I’m using inverse kinematics to solve for the joint locations and then using CFrame.new(mid,jointpos) to set the arm’s CFrames, but as you can see in the following GIF, the arms constantly rotate when the IK updates as you look up and down. How can I prevent it from spinning on the relative Y axis?

I don’t know what method you are using, but I think it’s rotate relatively rather than globally. Not too much of an expert when it comes to CFrames, but have you thought of rotating the body relative to an external part’s rotation? *What is your current method?*

Currently, every arm is are welded to the UpperTorso. My IK solver returns the position that the joints need to be at in order for the arms to connect from a start position to an end position. I’m iterating through each joint, finding the midpoint between each adjacent joint, and then doing CFrame.new(midpoint,nextjoint) to set the arm CFrames.

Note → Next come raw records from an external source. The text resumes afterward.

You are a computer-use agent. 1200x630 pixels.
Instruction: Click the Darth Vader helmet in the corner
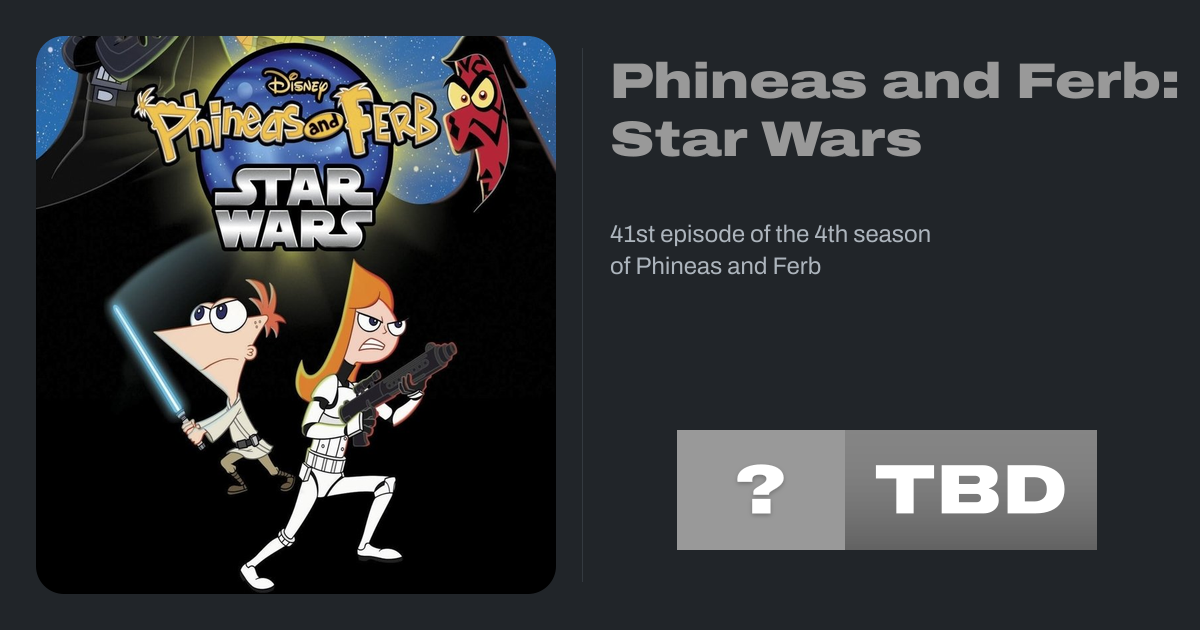coord(95,80)
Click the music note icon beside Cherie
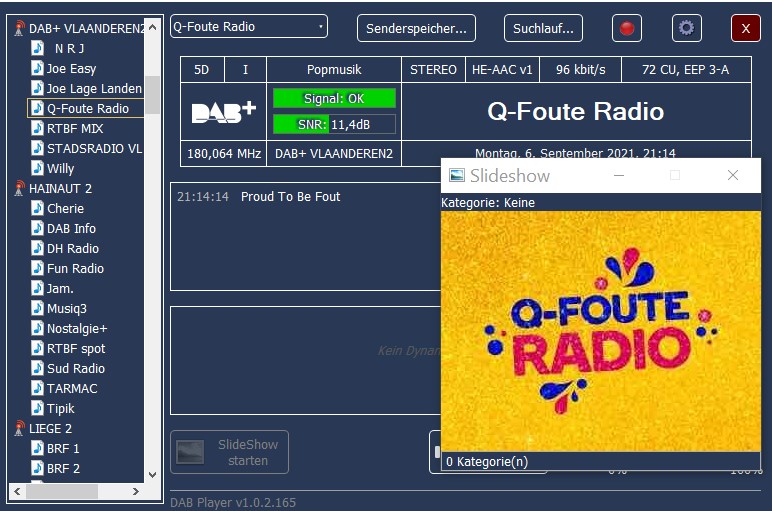 click(37, 209)
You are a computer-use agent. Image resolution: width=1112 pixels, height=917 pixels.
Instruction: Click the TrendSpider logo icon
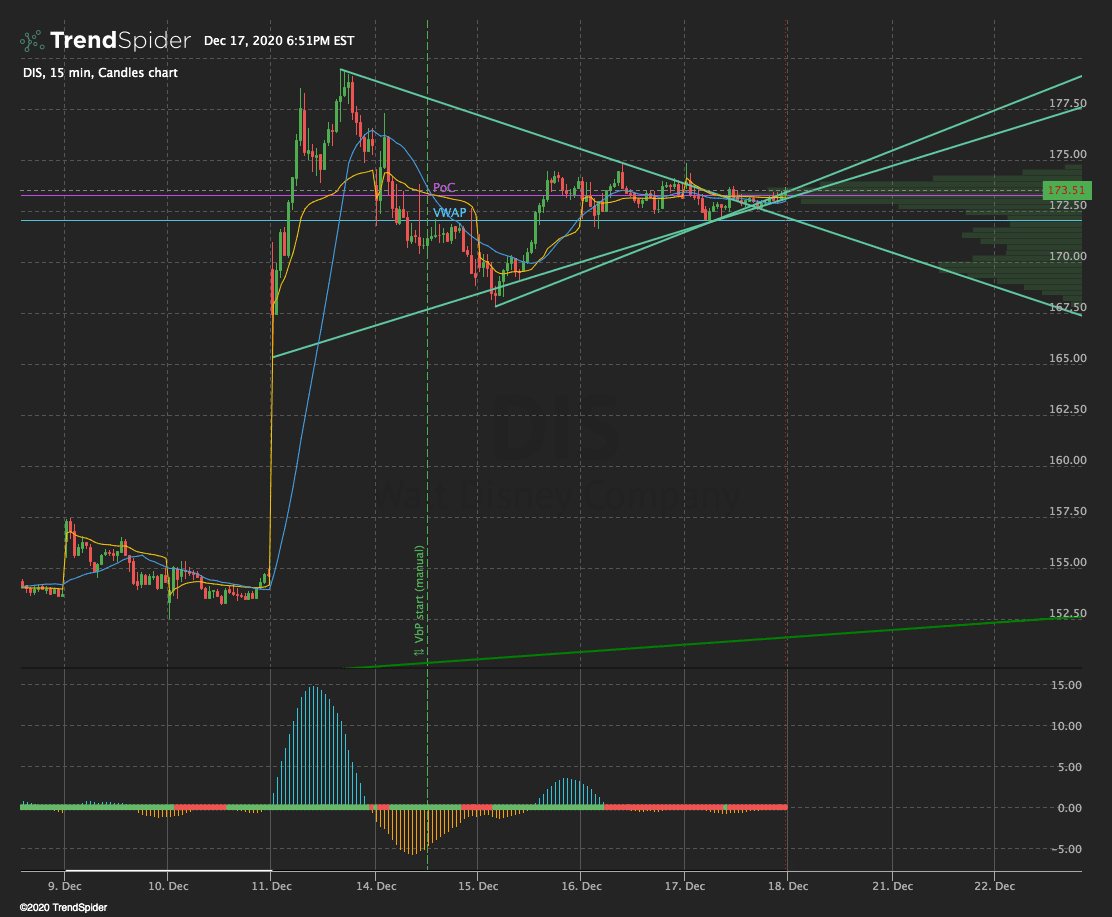pyautogui.click(x=29, y=40)
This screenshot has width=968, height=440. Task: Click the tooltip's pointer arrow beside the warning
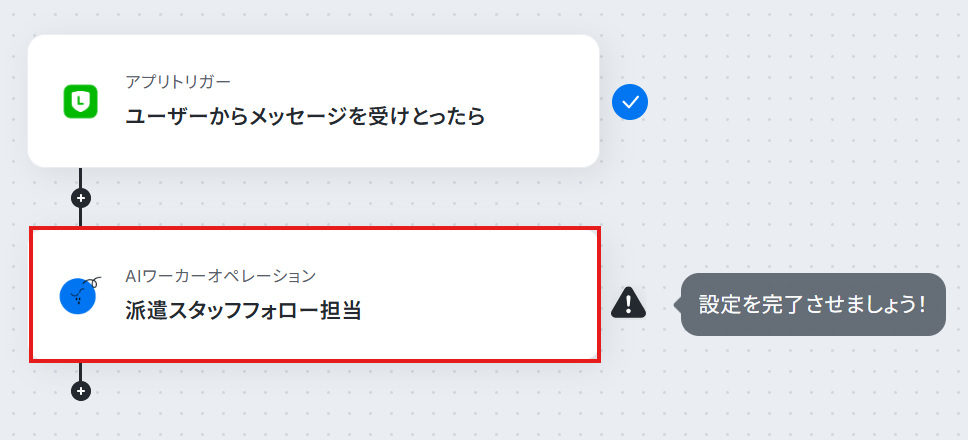pos(678,304)
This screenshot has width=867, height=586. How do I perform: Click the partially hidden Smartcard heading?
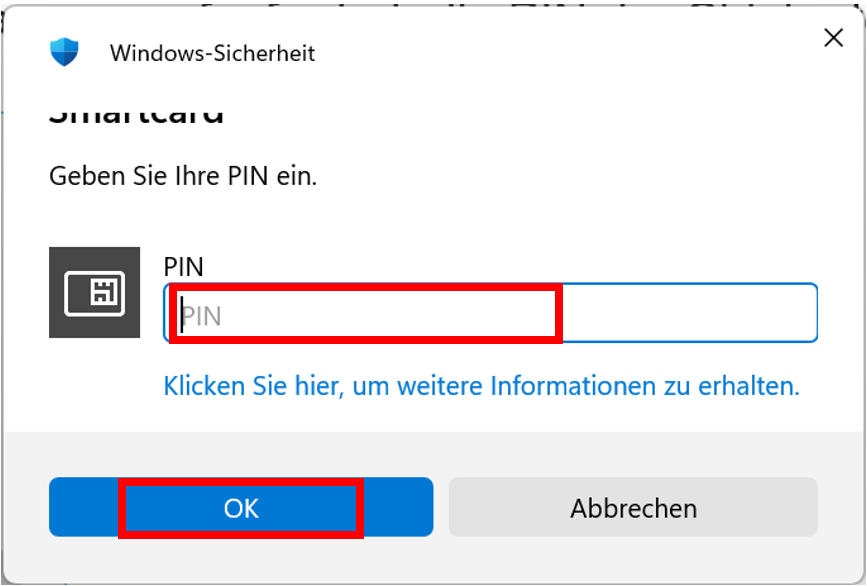[136, 116]
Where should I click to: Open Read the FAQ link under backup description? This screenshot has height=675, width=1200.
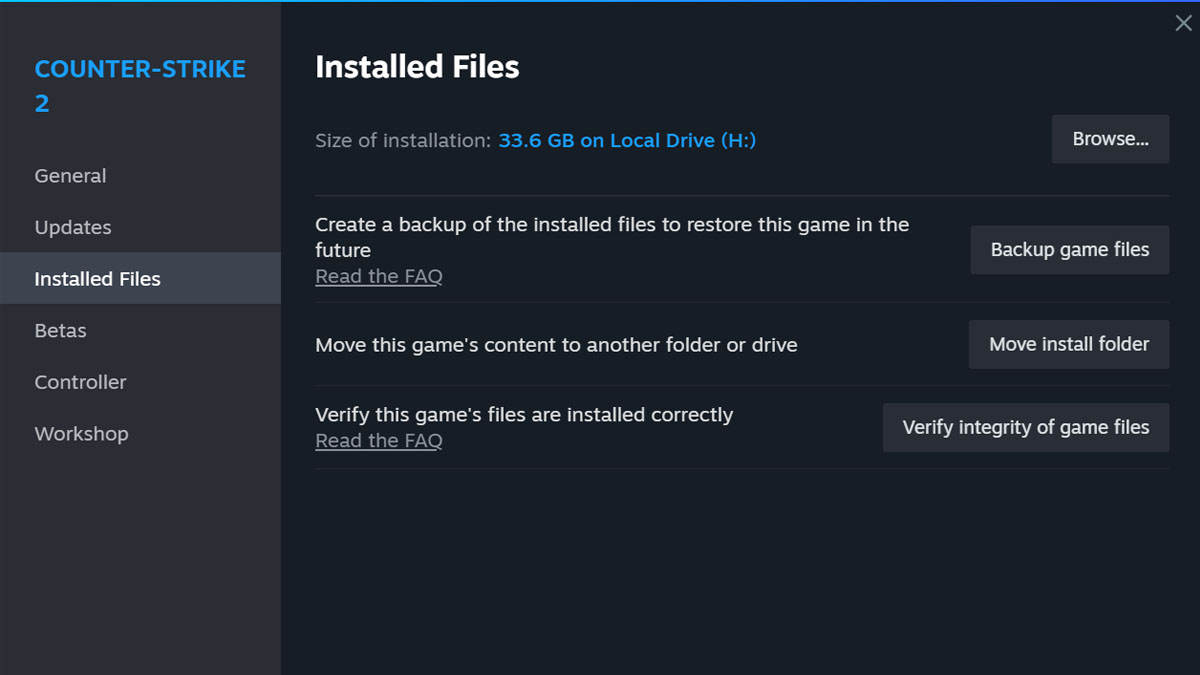378,277
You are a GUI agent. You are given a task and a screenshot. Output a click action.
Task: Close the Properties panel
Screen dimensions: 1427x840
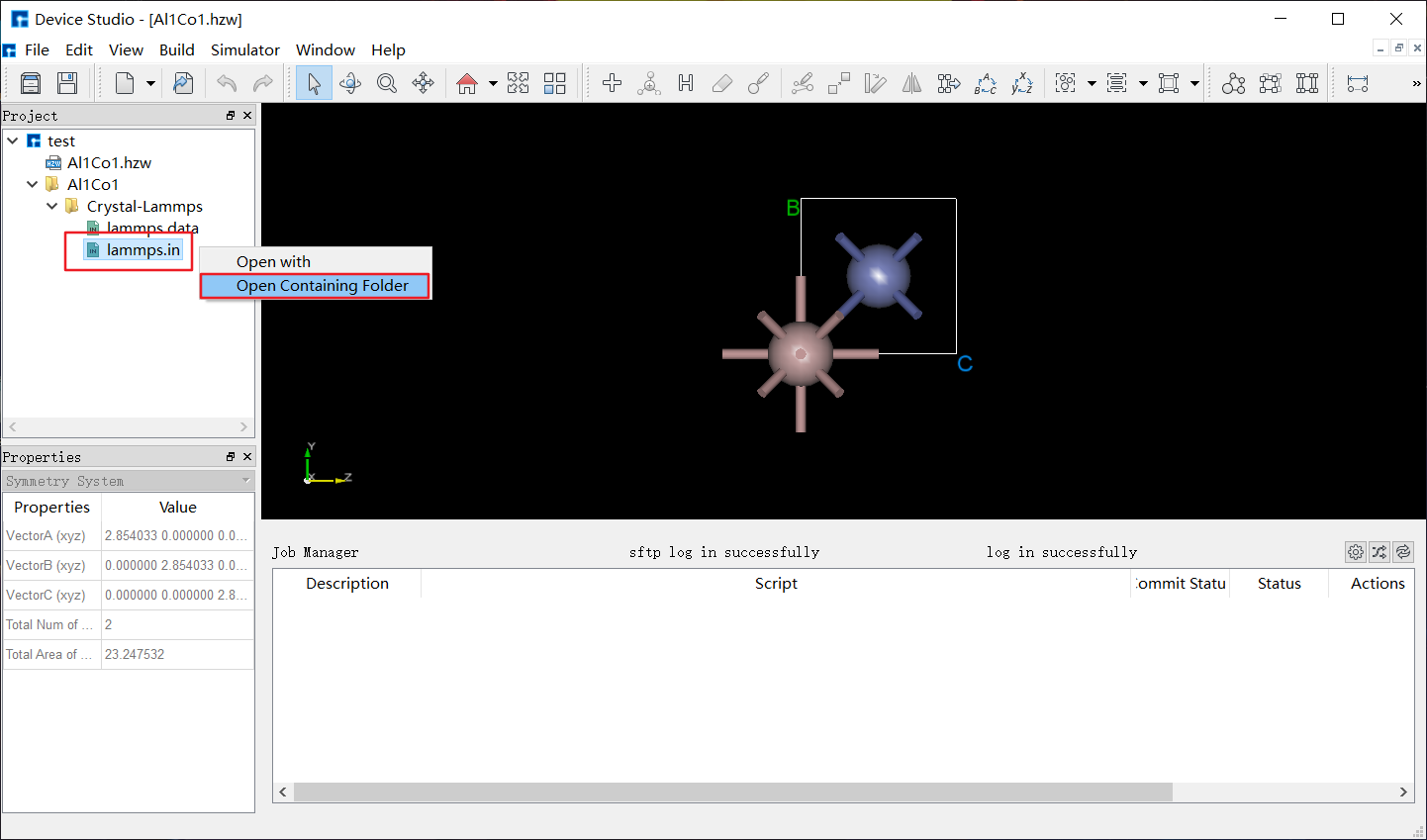pyautogui.click(x=247, y=457)
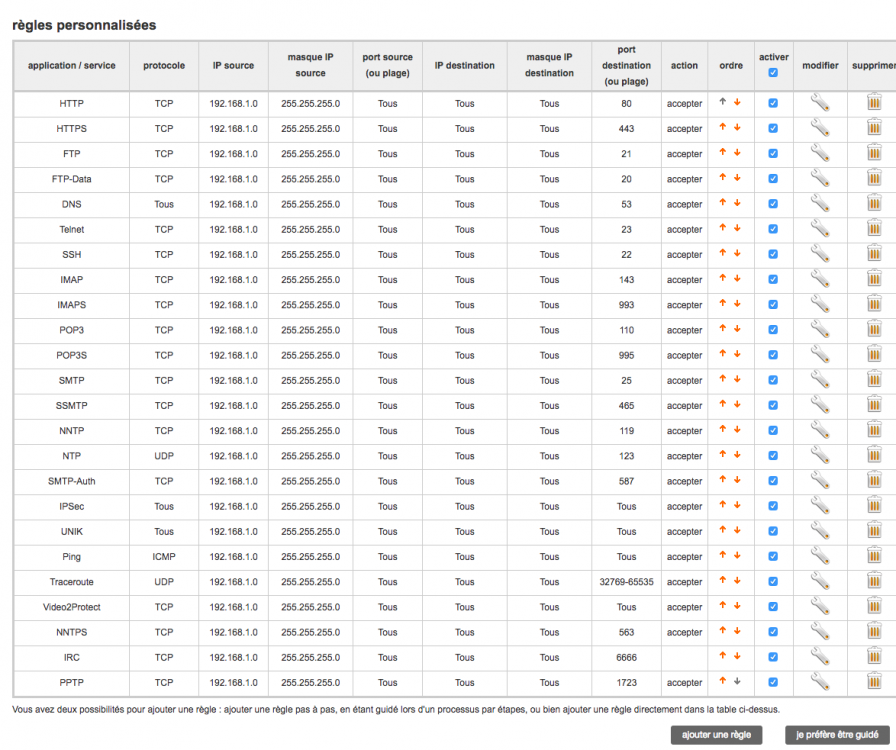Uncheck the activer box for SMTP

pos(773,380)
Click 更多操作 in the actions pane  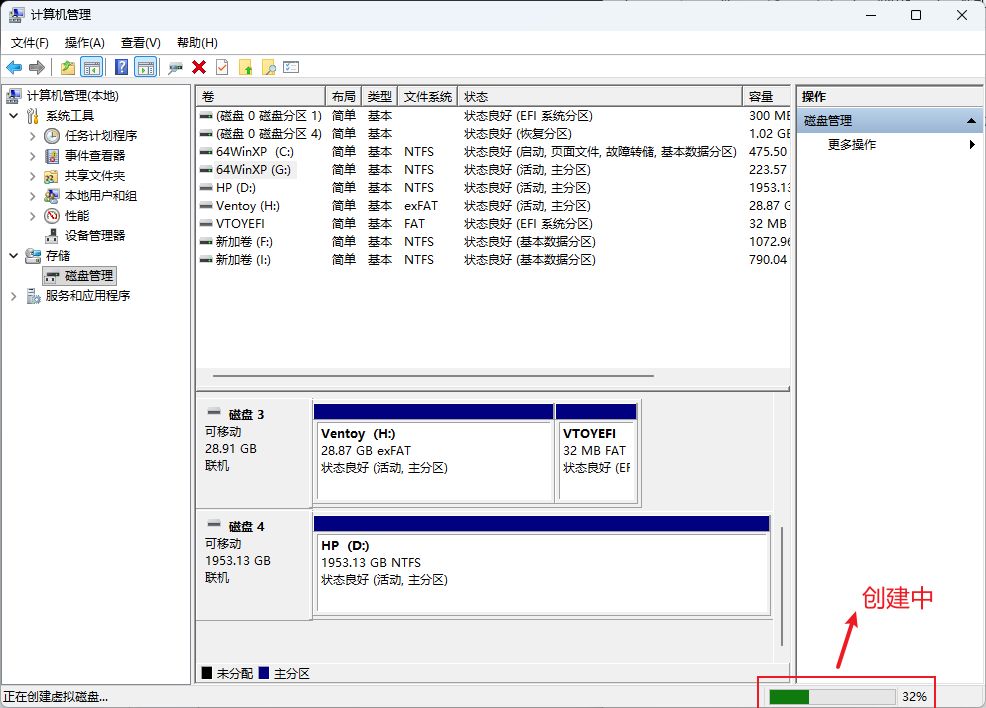click(x=852, y=145)
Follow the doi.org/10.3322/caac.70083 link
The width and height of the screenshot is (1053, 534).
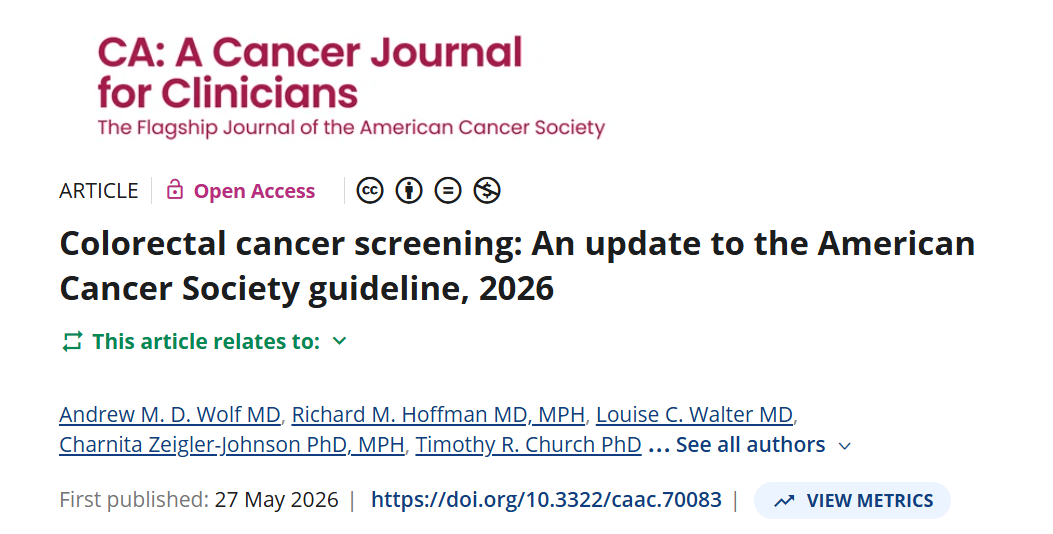click(x=546, y=500)
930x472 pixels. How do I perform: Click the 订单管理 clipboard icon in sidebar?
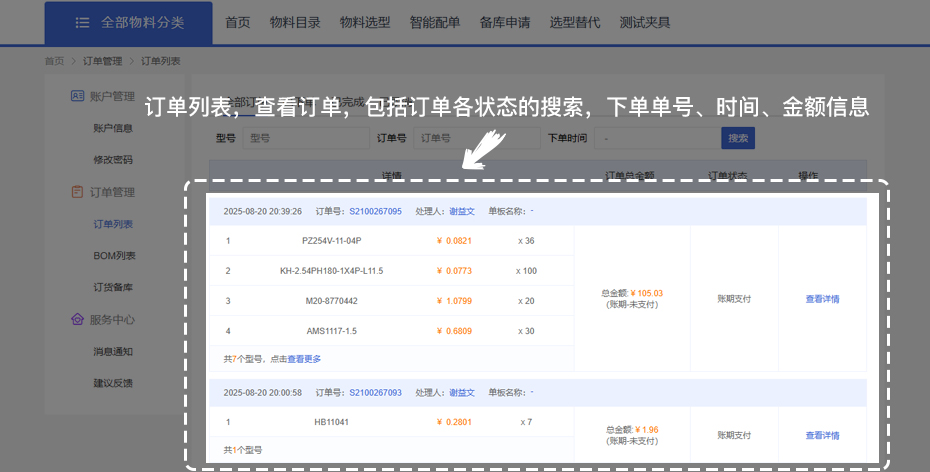point(77,192)
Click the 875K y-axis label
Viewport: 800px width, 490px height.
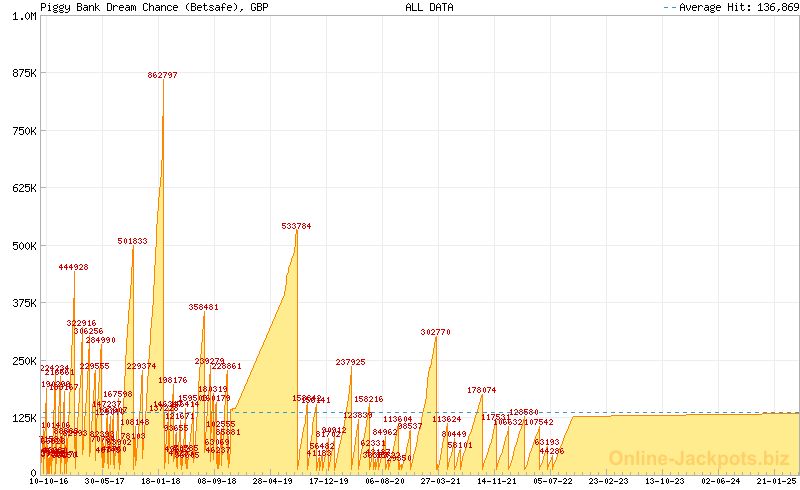(23, 74)
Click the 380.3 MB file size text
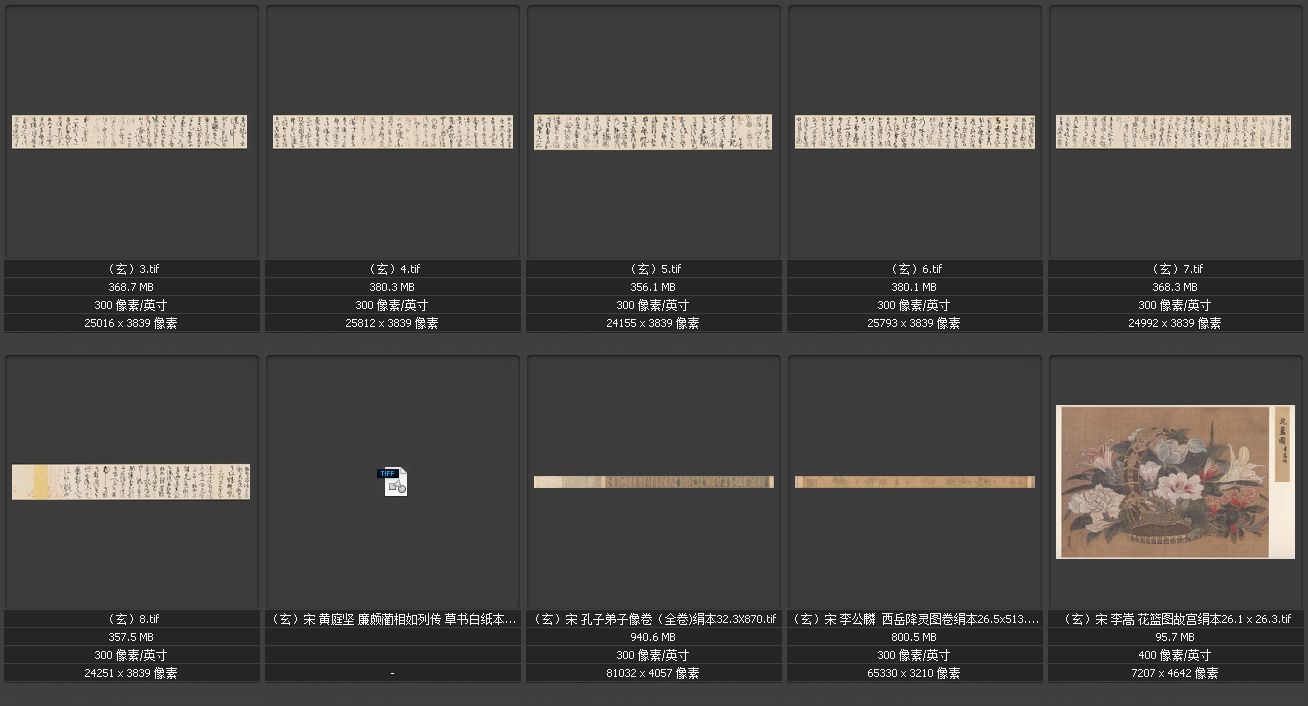The height and width of the screenshot is (706, 1308). 393,287
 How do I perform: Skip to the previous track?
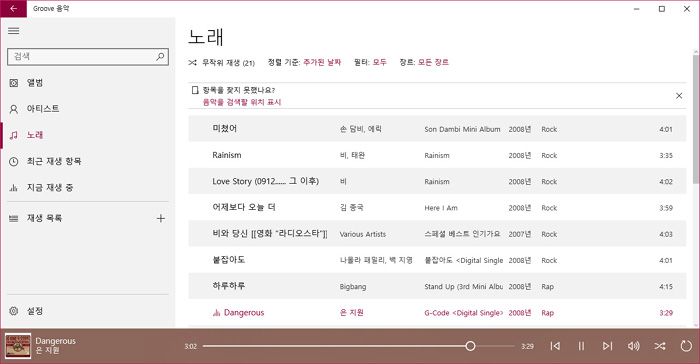[555, 346]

Sounds like you want a reference vector to use to lock rotation. You could try making a function that constructs the rotation matrix by hand. The math behind it isn’t too involved so it wouldn’t be hard to do. I have some C++ code lying around that could be converted and repurposed for your needs:

```
// expects direction and globalUp to be unit vectors
Matrix3& Matrix3::face(const Vector3& position, const Vector3& direction, const Vector3& globalUp)
{
// normalized because the angle between these vectors isn't guaranteed to be 90, so the sin isn't guaranteed to be 1 (affects outcome length)
Vector3 right = direction.cross(globalUp).normalize();
// should be a unit vector, but might want to normalize this if floating points become a problem
Vector3 up = right.cross(direction);
// equivalent is the 12 argument CFrame constructor that takes a rotation matrix
// CFrame.new(position.x, position.y, position.z, right.x, up.x, -direction.x, right.y, up.y, -direction.y, right.z, up.z, -direction.z)
return setVectors(position, right, up, -direction);
}
```

Just gotta define some reference vector in your rig and use that for “globalUp”, preferably in object space relative to the rig. Be careful about parallel vectors, though. This function doesn’t like parallel direction & globalUp values.

I might revisit this later and explain what is going on in more detail when I’m not as tired.

Two things:

- Do your IK calculations in the local space of your RootPart or equivalent;
- Avoid using the lookAt CFrame constructor as you need full control over the components.

I’m taking multivariable calculus at my high school right now and that’s actually what we were just learning about recently. I was thinking about using cross product vectors to do it, but I had no idea how to implement it exactly. I’ll try out your method when I get home. Thank you!

@sircfenner I’m solving for global IK joint locations and then converting it to local space using :toObjectSpace() but I guess I could solve for local IK directly.